§ **Passage given**:

==========

We have, below, studied the ‘structures’ or ‘bands’ that, in some images, stretch from side to side. One concern was that the structure was induced by some step in image reductions. We therefore compare raw images to EFM-cleaned images to see if the structure is present in both.

Visual inspection of histogram-equalized versions of raw and EFM versions of the images reveals the structure, although it is easier to see in the EFM image since the halo and most of the BS is gone:

Plotting the average of the first 20 columns of each image, and scaling them to each other shows that the structure better:

The black line is from the EFM-cleaned image, while the red curve is from the raw image.

This seems to rule out that the ‘structures’ are induced by image-reduction steps.

We remain suspicious of the possibility that the bright light from the BS itself somehow is causing the problem. It is not a reflection since the structure is a deficiency of counts. Only way to explain it is by some process subtracting counts from these bands – or lowering the sensitivity of the whole set of bands – perhaps some sort of non-linearity caused by strong light in one part of the CCD affecting the whole row?

==========

§ **Record extracts**:
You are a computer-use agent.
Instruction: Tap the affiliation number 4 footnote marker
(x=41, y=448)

==========

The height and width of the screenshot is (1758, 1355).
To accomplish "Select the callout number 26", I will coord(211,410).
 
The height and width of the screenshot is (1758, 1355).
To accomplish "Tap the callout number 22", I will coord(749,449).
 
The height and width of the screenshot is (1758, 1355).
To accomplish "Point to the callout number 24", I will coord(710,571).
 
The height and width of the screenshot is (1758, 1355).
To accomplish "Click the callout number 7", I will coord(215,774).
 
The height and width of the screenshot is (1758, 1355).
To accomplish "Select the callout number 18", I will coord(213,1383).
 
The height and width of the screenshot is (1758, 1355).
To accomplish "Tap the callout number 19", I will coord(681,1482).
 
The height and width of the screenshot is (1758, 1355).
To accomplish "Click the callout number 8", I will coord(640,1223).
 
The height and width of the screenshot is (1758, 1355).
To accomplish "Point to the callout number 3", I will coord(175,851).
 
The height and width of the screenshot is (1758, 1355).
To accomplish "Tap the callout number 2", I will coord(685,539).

==========

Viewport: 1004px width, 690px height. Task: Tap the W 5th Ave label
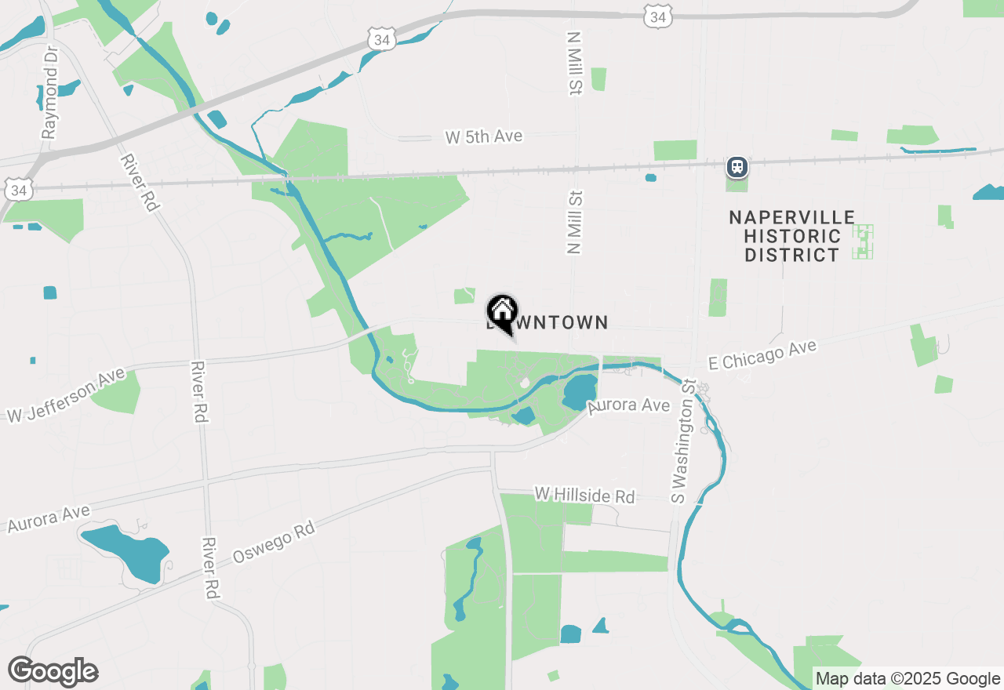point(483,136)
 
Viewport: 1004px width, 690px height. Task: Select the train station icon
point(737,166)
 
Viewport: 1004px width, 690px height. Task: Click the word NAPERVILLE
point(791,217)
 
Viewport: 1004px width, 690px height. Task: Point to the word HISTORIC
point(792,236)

==========

§ **Instructions to follow**: Extend the passage about the bands across the images, beginning right after its last sentence.

§ **Exercise output**:
We still need to map when the structures is present – we want to see if it appears in a timeline or is a function of the placement of the image in the frame. Inspecting the first 700 images of 2000 for the EFM frames shows no sudden dependency on time of this problem.

Idea: also extract the maximum counts of the image and use this as a parameter – we do have suspicions that non-linearity sets in far below 55.000 counts.

Question: Why is the structure along rows, while readout direction is along columns? What is special, in a CCD chip, about the rows?

More to follow.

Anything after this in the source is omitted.